====== INPUT FOR THIS TASK

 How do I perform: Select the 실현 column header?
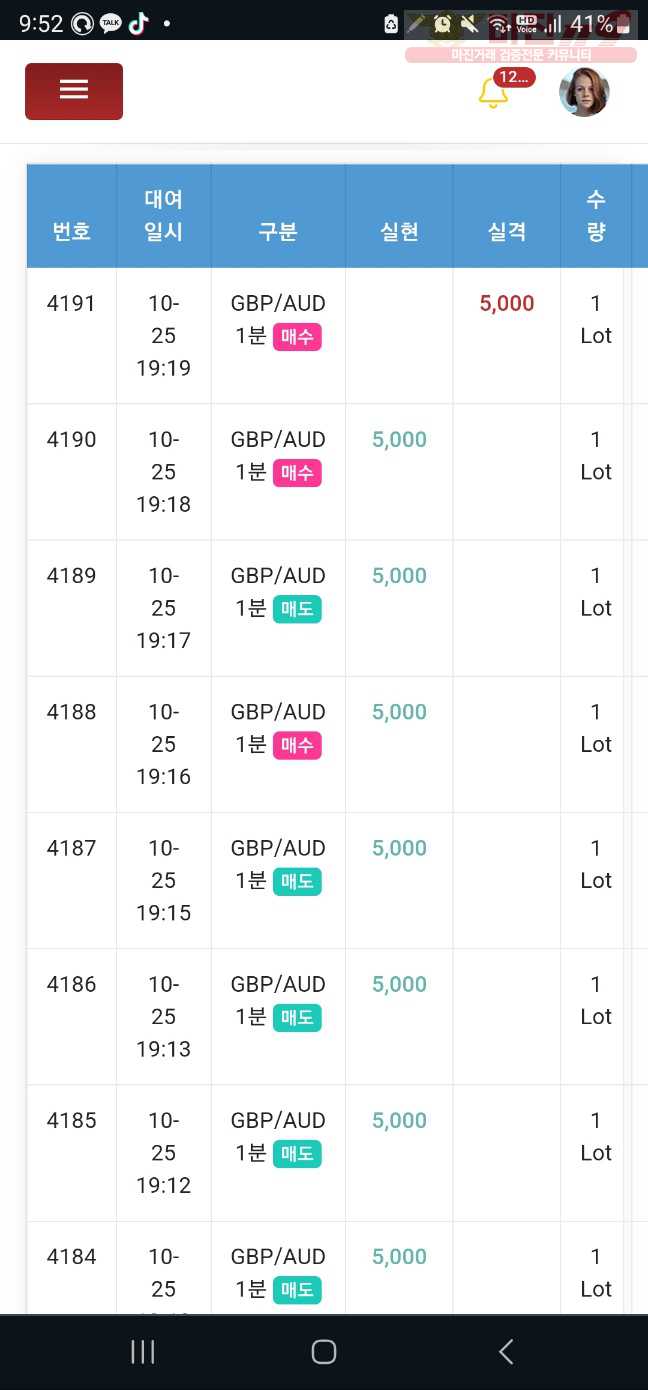click(399, 232)
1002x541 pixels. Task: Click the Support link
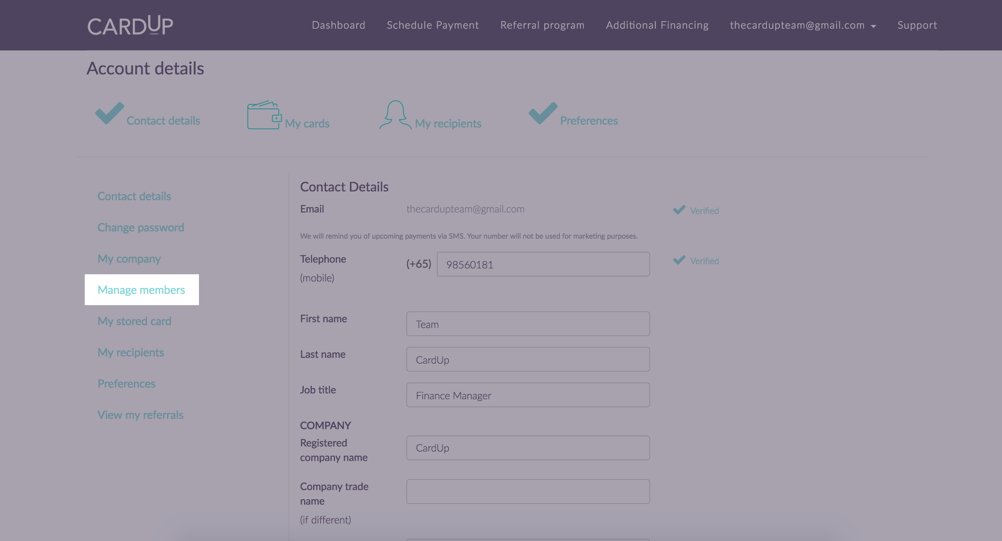(916, 25)
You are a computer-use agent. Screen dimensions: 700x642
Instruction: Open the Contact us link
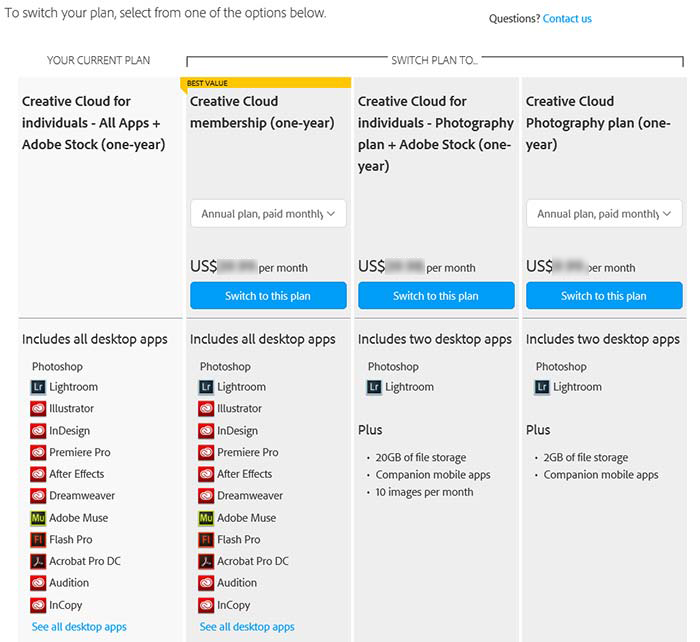tap(567, 19)
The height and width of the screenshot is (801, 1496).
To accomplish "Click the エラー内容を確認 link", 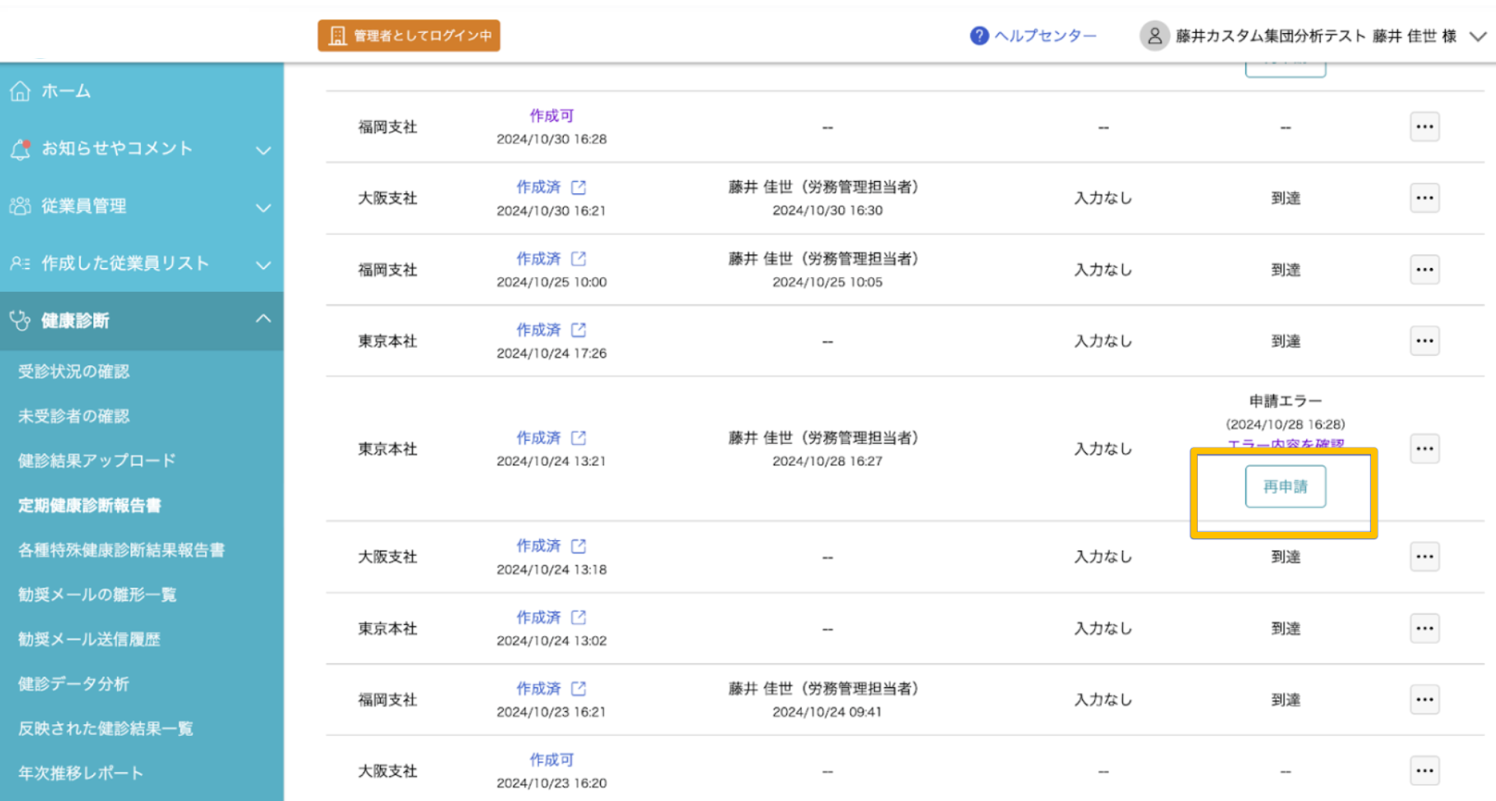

============

▶ EXERCISE BRIEF:
Your answer must be an exact copy of the lines from the line with "Instruction: Open the Contact us link" to the final line of the data, both ends included, and no pictures.

▶ ANSWER FOR THE TASK:
Instruction: Open the Contact us link
tap(567, 19)
The height and width of the screenshot is (801, 1496).
To accomplish "Click the エラー内容を確認 link", 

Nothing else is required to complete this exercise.